Il 2009 è stato l’anno in cui l’Italia ha battuto il primato dei morti per suicidio in carcere: 72, con un aumento nel decennio 2000-09 del 300% rispetto al decennio 1960-69. Questo dato è ragione sufficiente per leggere Camosci e girachiavi. Storia del carcere in Italia (Laterza, 2009, 18 Euro), dello storico Christian G. De Vito, definito dal prefatore Guido Neppi Modena come “finalmente una storia dalla parte dei detenuti” (viii). E proprio i detenuti sono i “camosci” cui si riferisce l’originale titolo, così chiamati nel gergo carcerario per via della loro uniforme, mentre è più intuitivo che i “girachiavi” siano le guardie penitenziarie.

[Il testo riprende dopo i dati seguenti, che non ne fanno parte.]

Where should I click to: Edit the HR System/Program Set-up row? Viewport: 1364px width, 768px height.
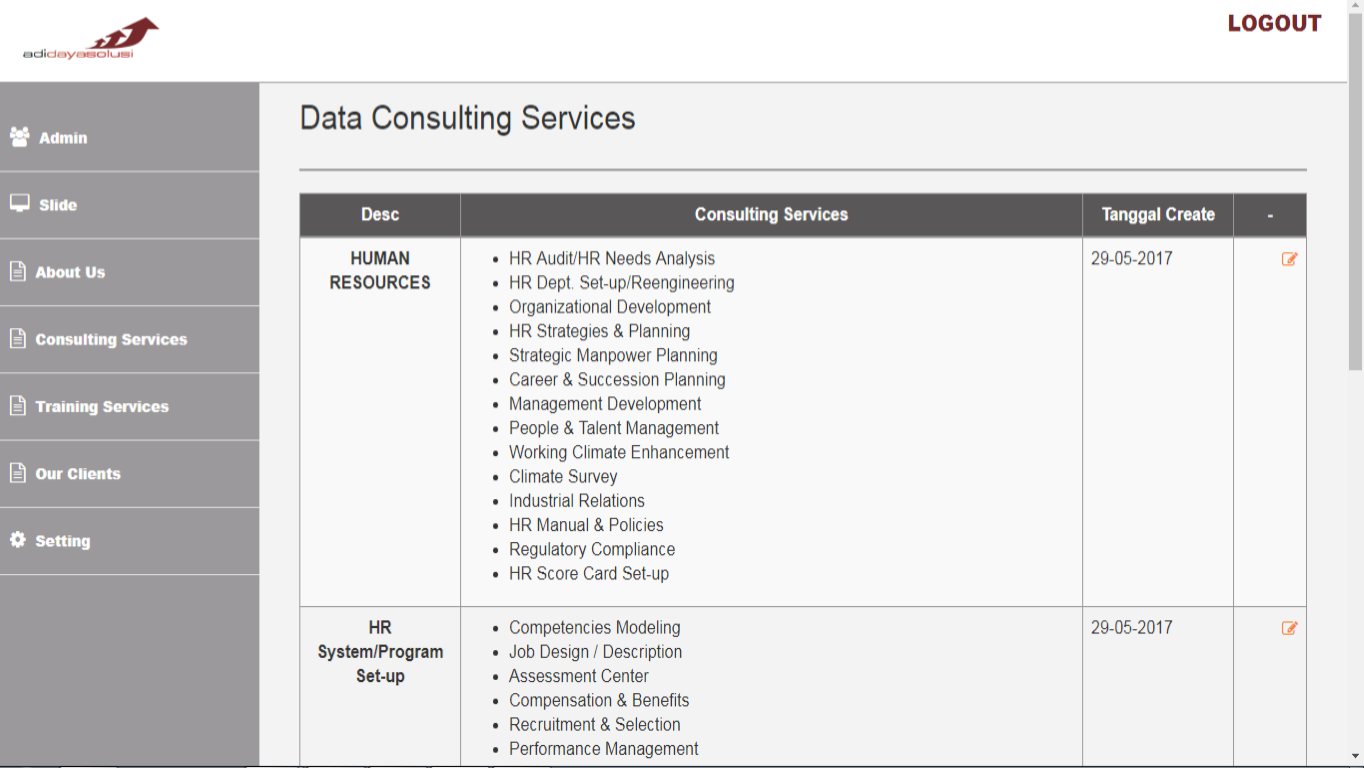pyautogui.click(x=1289, y=628)
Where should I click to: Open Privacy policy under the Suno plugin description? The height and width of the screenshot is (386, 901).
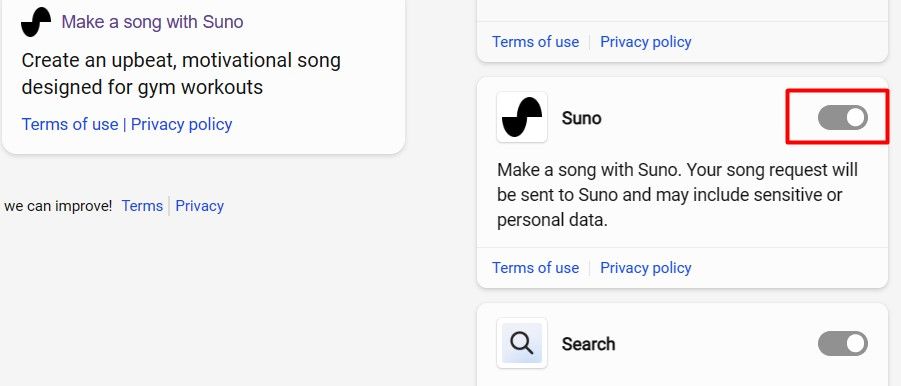[645, 268]
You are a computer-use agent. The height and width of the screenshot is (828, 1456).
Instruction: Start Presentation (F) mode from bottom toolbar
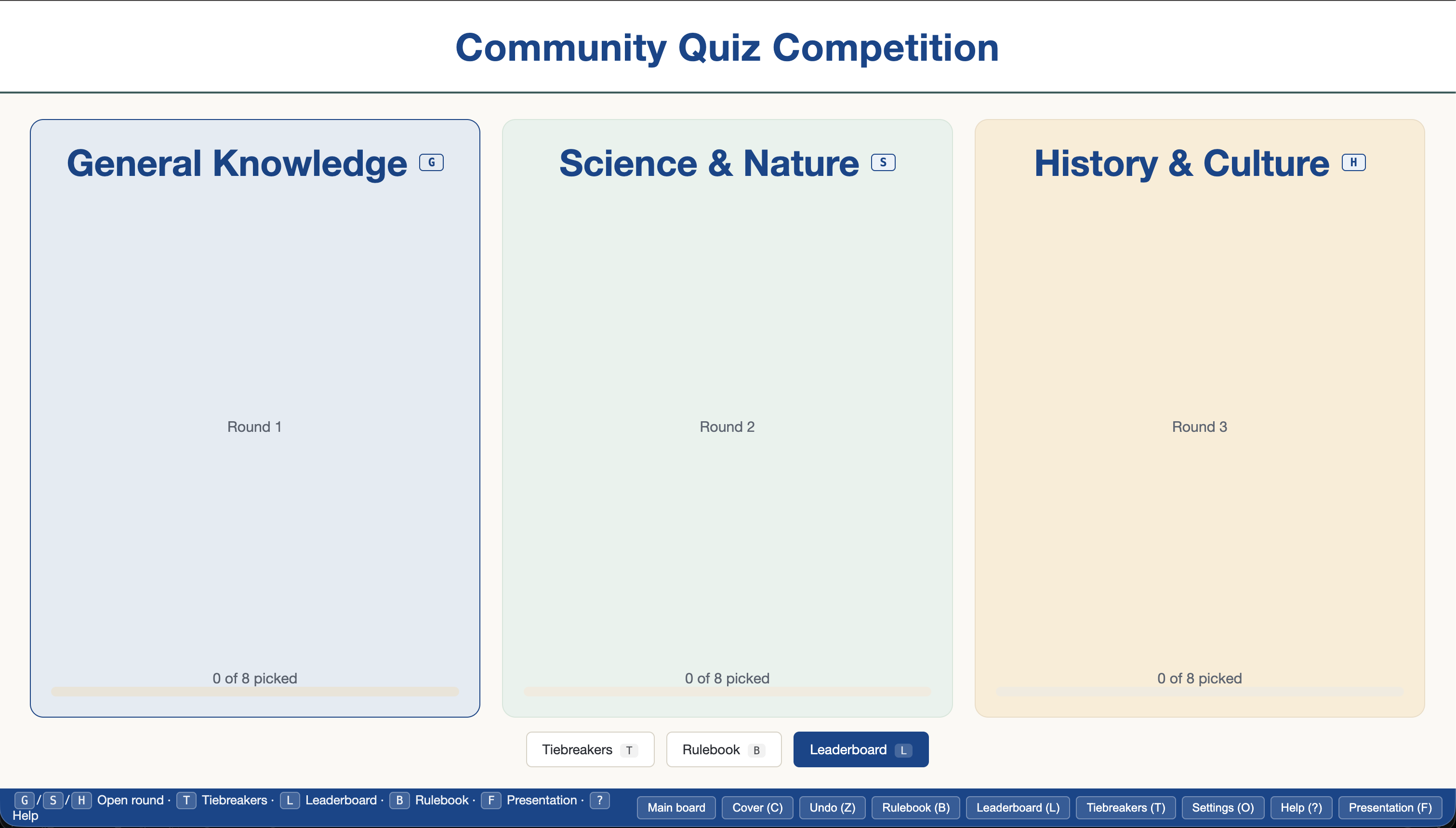(x=1390, y=808)
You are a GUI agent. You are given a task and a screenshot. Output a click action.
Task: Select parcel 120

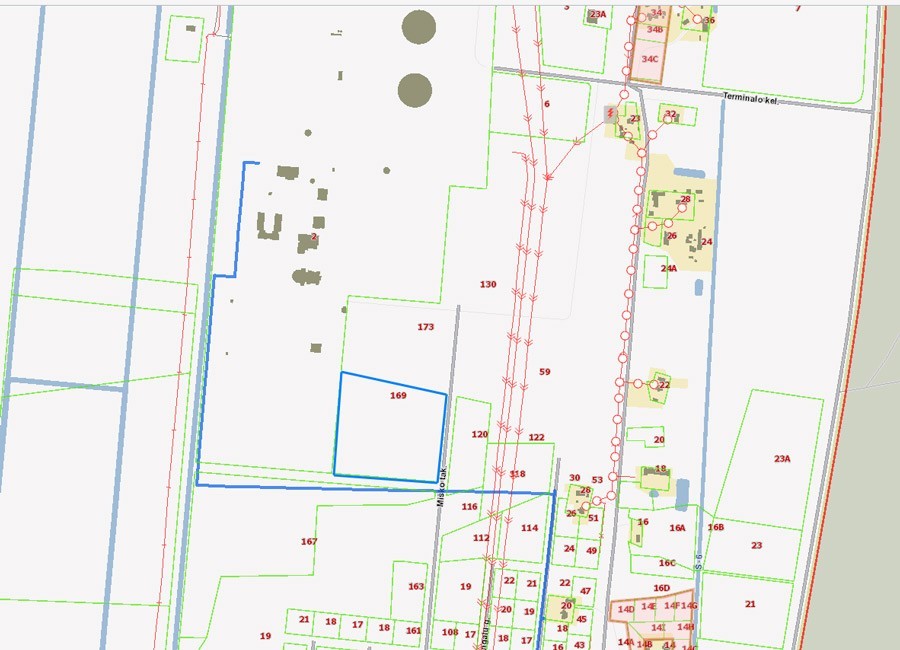point(480,435)
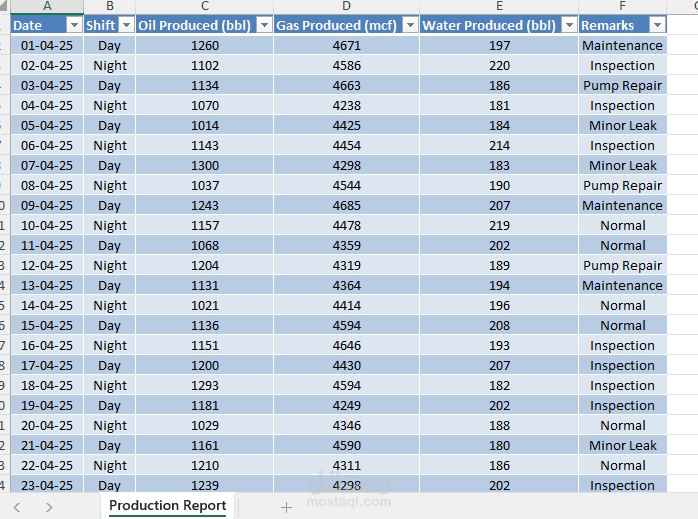Select column E header
698x519 pixels.
pos(499,6)
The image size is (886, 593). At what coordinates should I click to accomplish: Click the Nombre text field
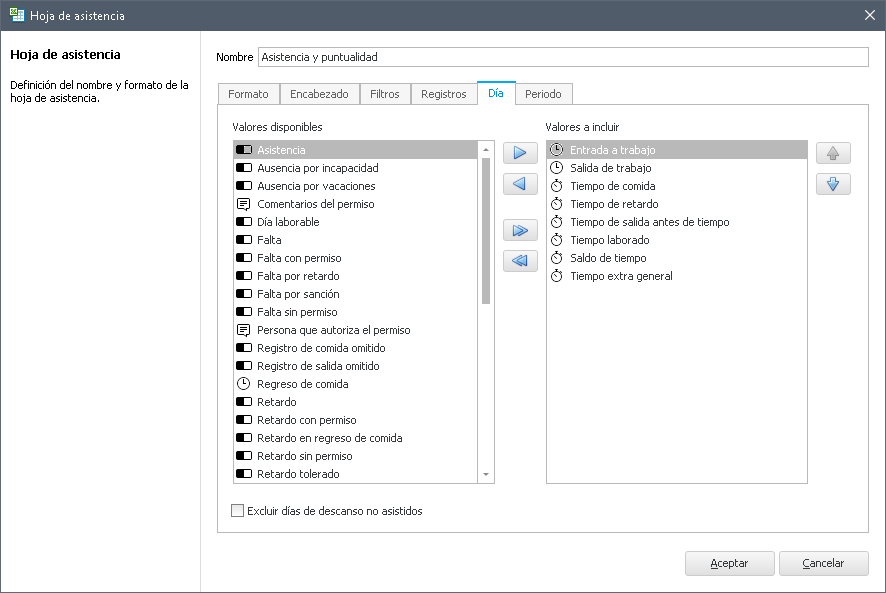click(x=562, y=57)
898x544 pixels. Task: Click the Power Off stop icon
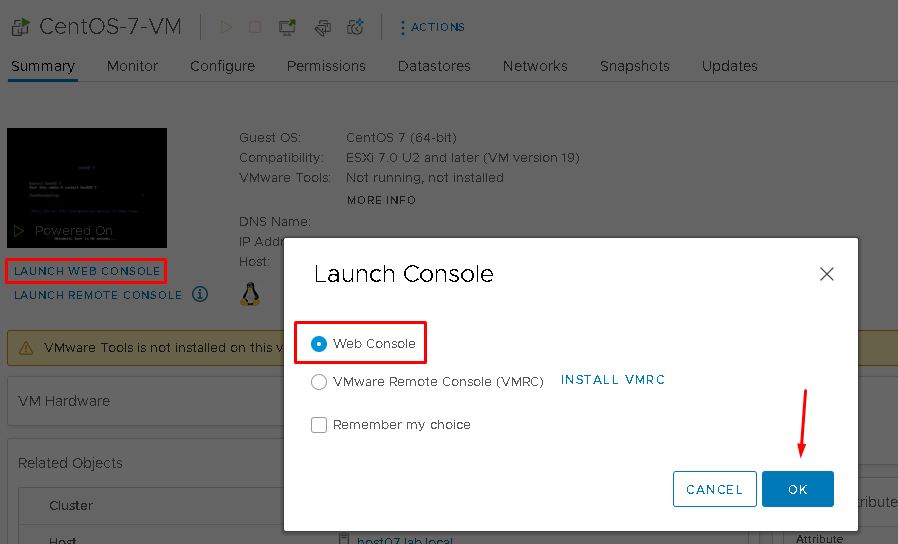[255, 27]
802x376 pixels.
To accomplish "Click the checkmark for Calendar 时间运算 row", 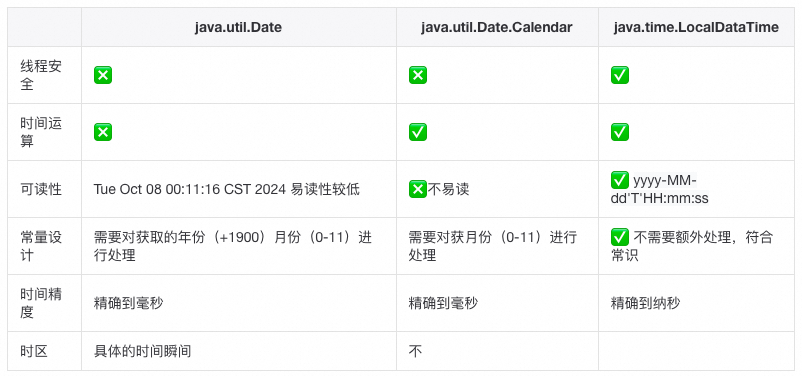I will (x=418, y=132).
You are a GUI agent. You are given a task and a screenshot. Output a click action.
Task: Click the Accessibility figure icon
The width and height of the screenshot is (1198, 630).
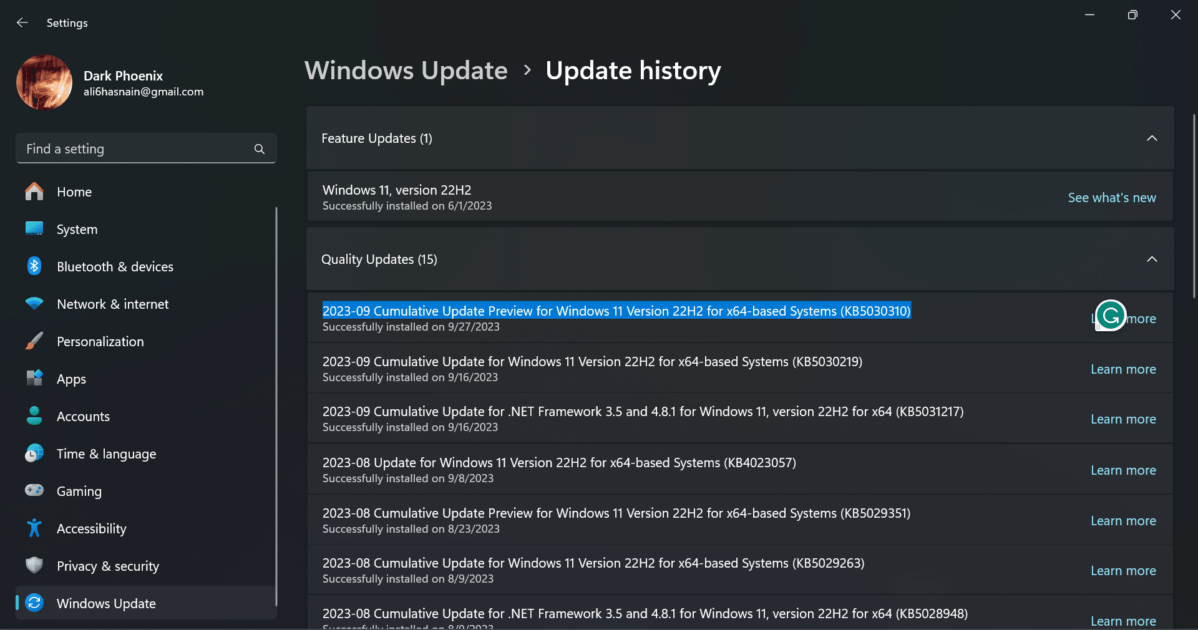[34, 529]
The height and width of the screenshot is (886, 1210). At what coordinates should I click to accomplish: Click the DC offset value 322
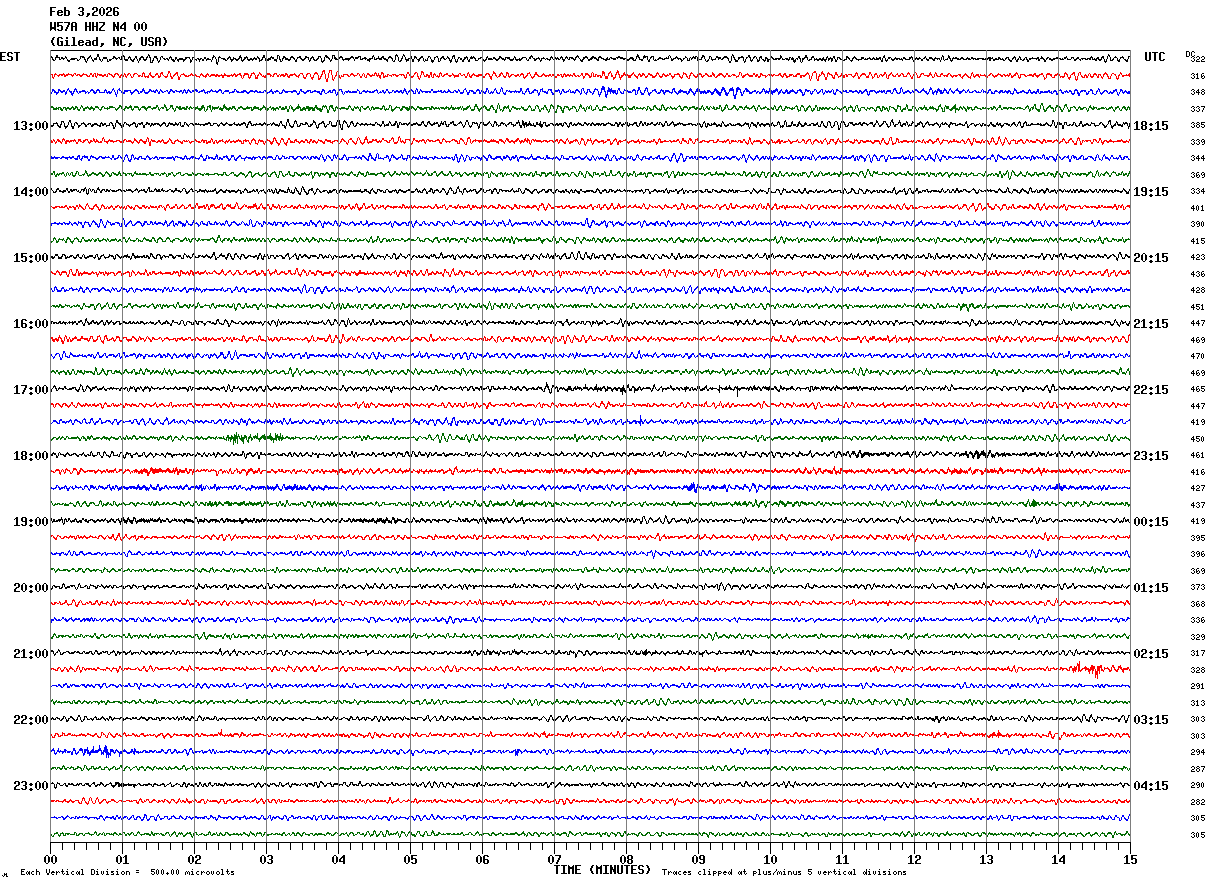tap(1197, 60)
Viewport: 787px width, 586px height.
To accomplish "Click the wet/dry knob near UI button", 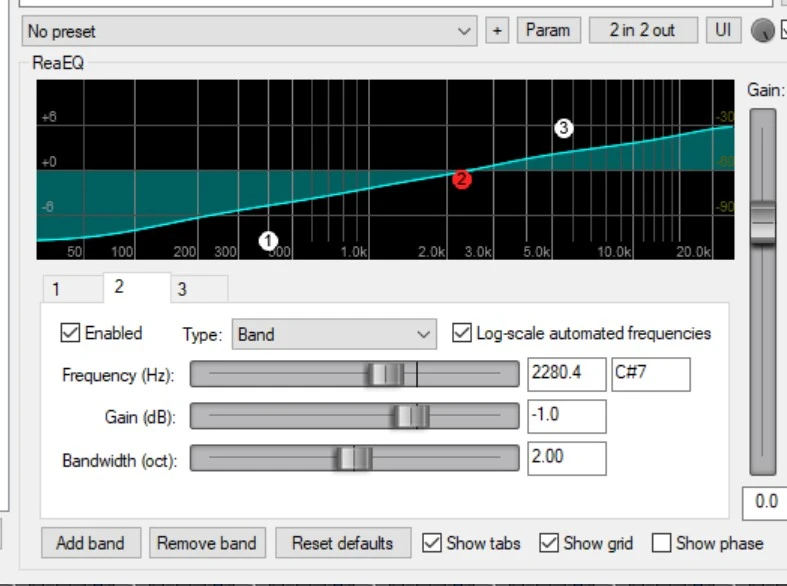I will [x=763, y=31].
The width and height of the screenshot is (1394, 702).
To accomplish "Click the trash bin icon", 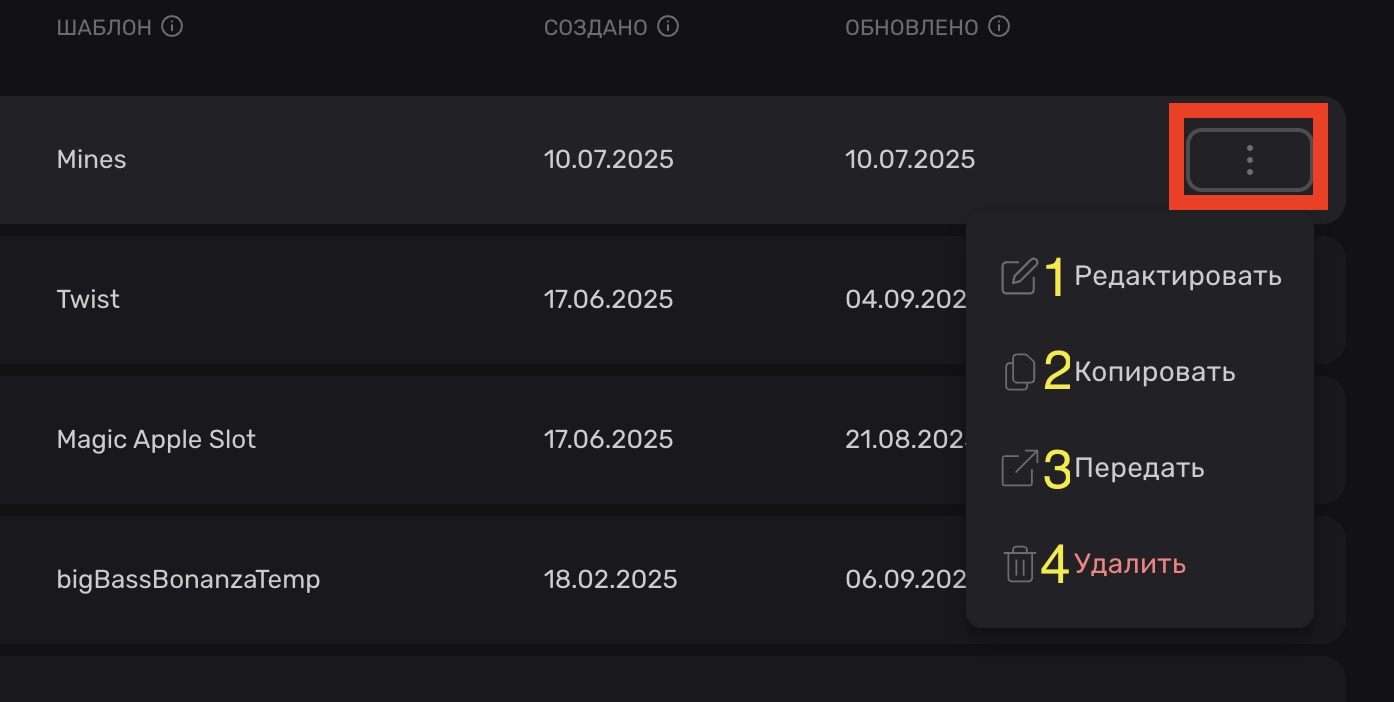I will coord(1019,564).
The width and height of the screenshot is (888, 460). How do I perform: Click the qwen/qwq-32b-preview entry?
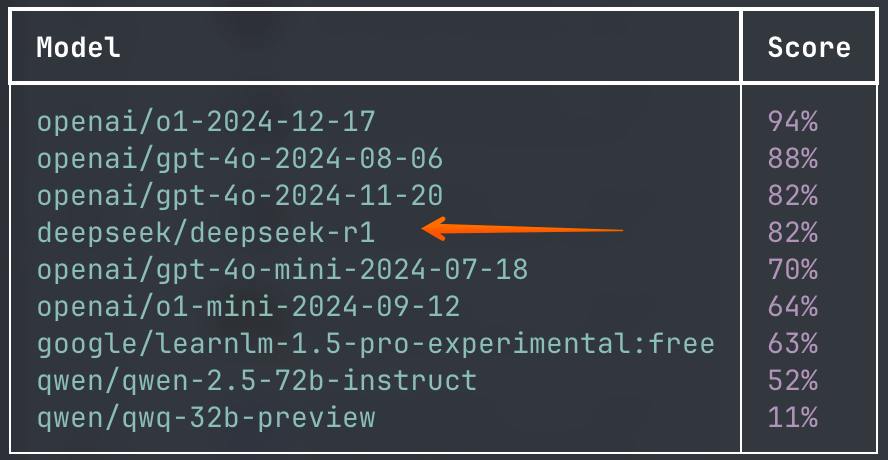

La scelta di un titolo così interno alla realtà carceraria si spiega con la formazione di De Vito, che non è solo un serio ricercatore perfezionatosi alla Normale di Pisa, ma anche un appassionato sostenitore dei diritti sociali e civili. Durante questi anni di servizio civile, l’autore ha potuto raccogliere un’inedita e ricca documentazione rappresentativa dell’universo penitenziario italiano visto dal di dentro, sommando alle fonti più istituzionali una vasta memorialistica (in particolare le lettere dei detenuti, e fra queste soprattutto quelle sequestrate dalla direzione e mai spedite) relativa agli istituti di pena o alle case circondariali di sedici città italiane.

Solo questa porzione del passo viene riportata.